**TASK TO COMPLETE**
Convert the listing into a two-column CSV headed instruction and response, with one row for each instruction and its answer, each in a single quoted field and any line breaks replaced by spaces. Begin at the line that has "Task: Launch OpenOffice", stop after the line that has "pyautogui.click(x=1147, y=19)", and omit the pictures.

:: INFORMATION SUPPLIED ::

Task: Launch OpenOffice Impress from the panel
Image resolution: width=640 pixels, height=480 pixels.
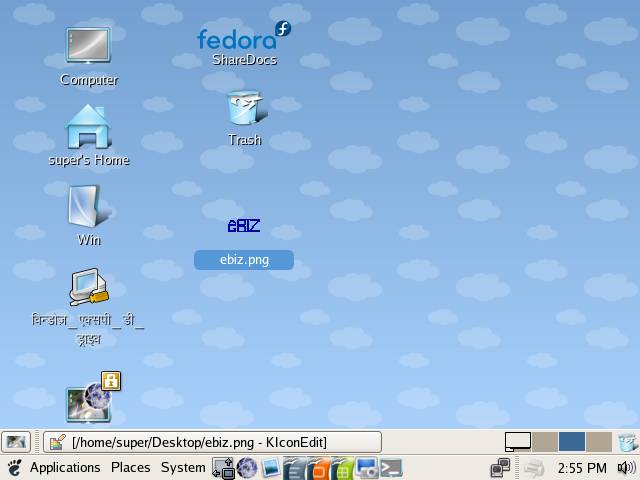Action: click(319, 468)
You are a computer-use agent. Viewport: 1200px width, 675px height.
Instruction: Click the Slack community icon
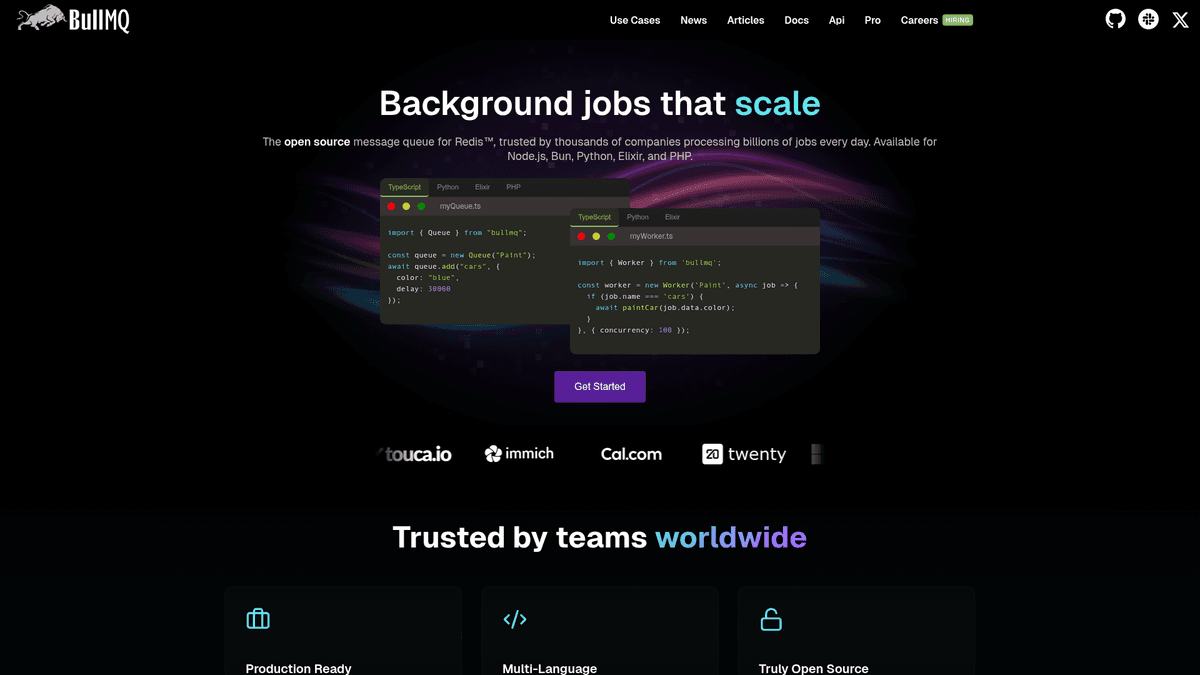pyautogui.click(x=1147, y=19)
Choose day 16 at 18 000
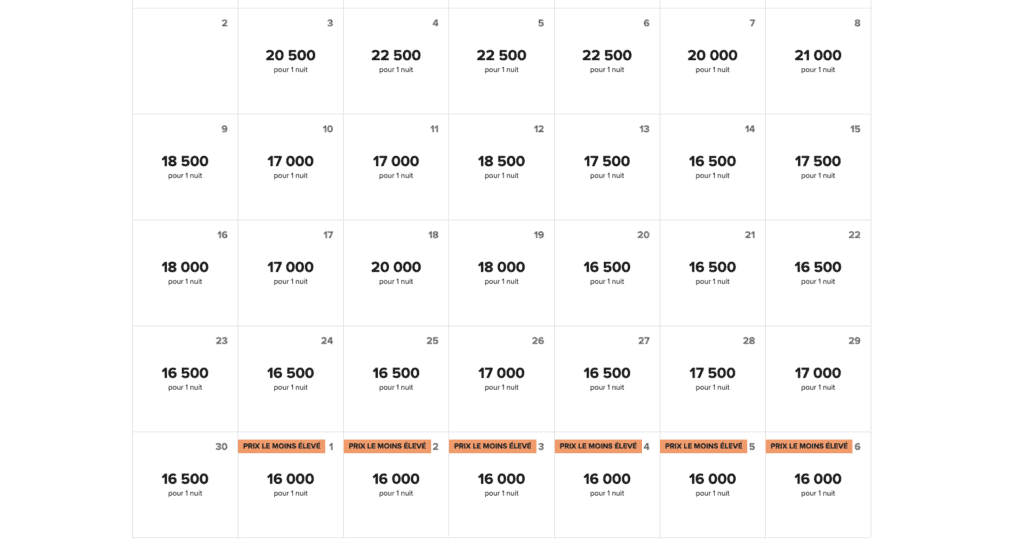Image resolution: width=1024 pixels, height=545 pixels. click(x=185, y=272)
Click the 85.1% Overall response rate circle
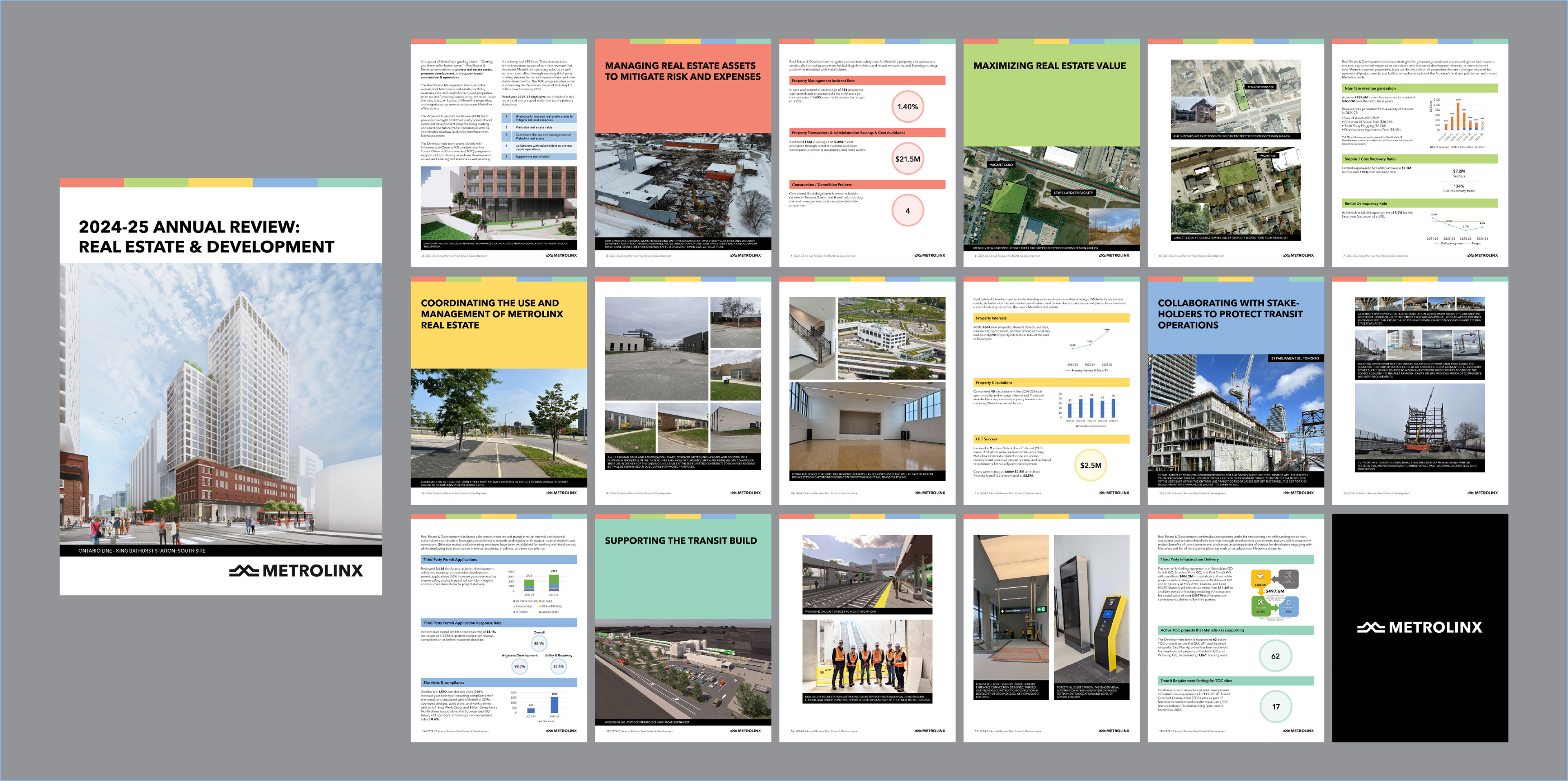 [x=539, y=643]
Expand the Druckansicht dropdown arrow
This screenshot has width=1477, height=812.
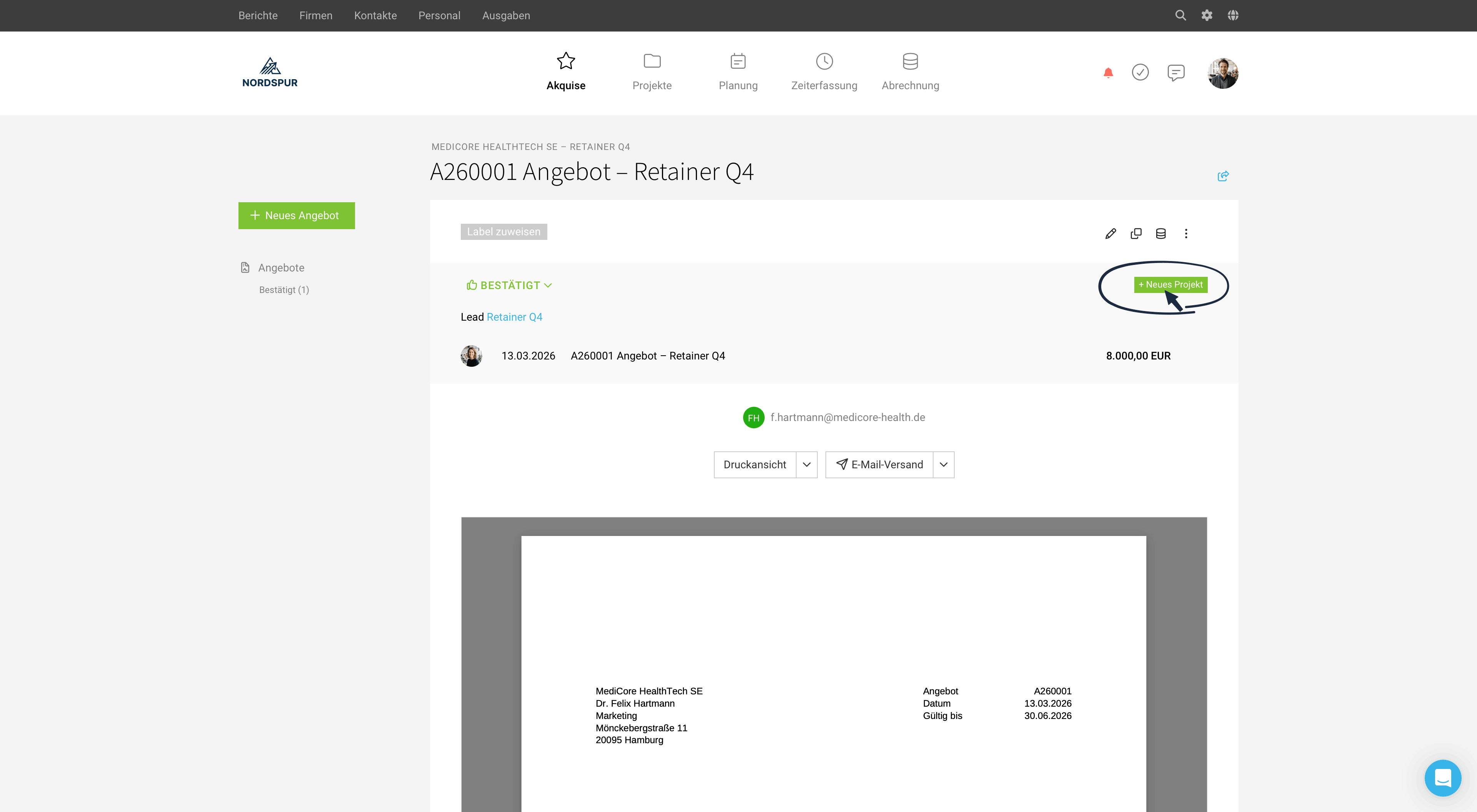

:::
:: INFORMATION SUPPLIED ::

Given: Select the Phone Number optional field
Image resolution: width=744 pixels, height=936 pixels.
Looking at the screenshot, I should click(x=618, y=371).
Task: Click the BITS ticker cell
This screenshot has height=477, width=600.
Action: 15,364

:::
:: INFORMATION SUPPLIED ::

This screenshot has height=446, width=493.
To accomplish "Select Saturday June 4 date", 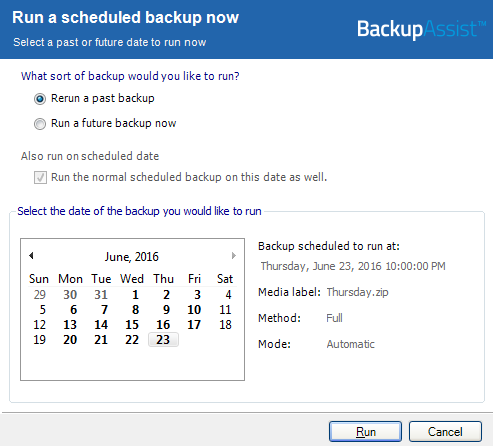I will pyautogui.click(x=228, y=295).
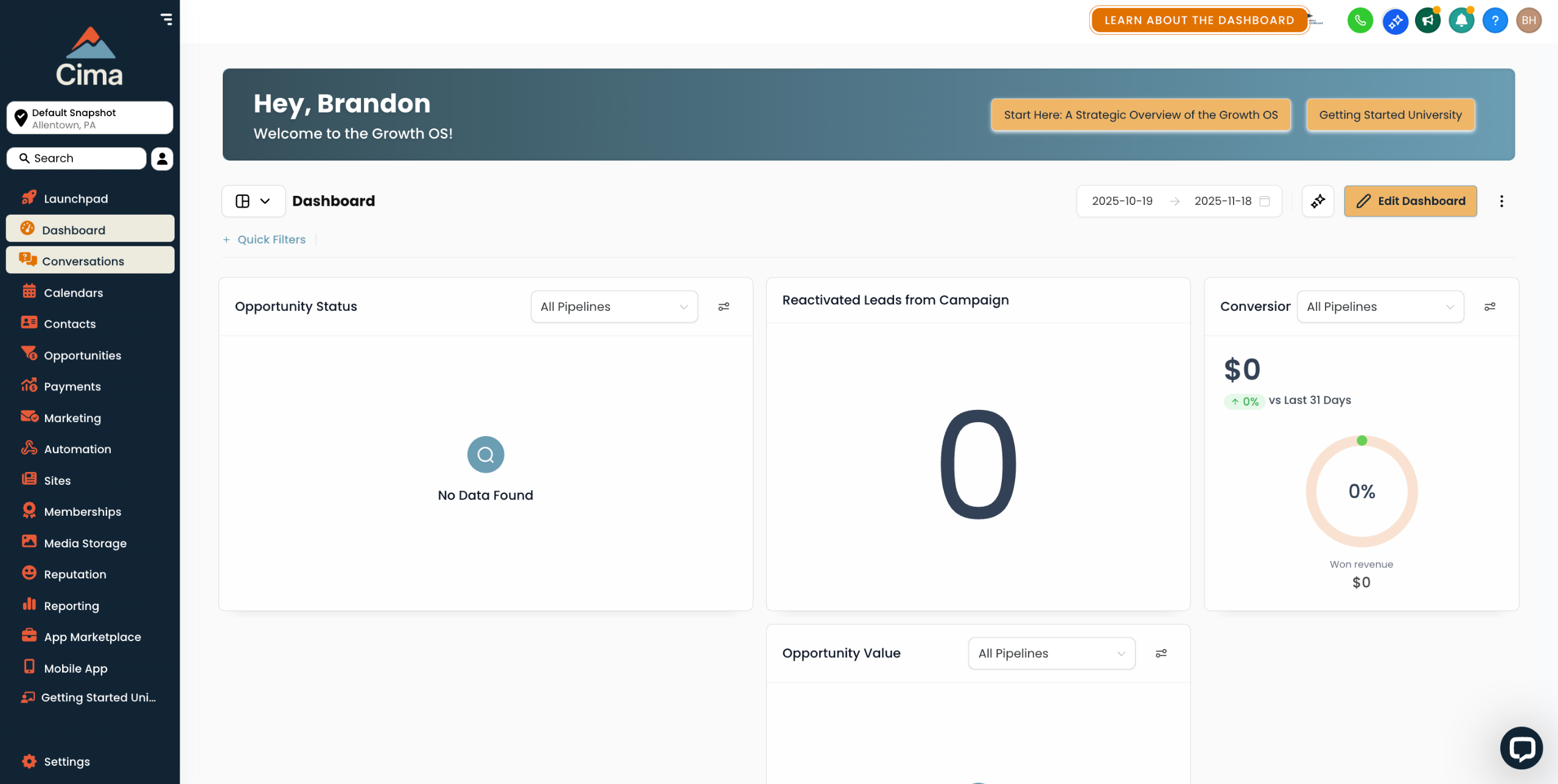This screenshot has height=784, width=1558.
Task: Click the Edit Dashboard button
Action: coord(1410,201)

:::

**ANSWER TO THIS EXERCISE**
instruction,response
"Task: Launch OpenOffice Impress from the panel Image resolution: width=640 pixels, height=480 pixels.","Action: click(319, 468)"
"You are a computer-use agent. Viewport: 1200px width, 675px height. Instruction: Click the Slack community icon","pyautogui.click(x=1147, y=19)"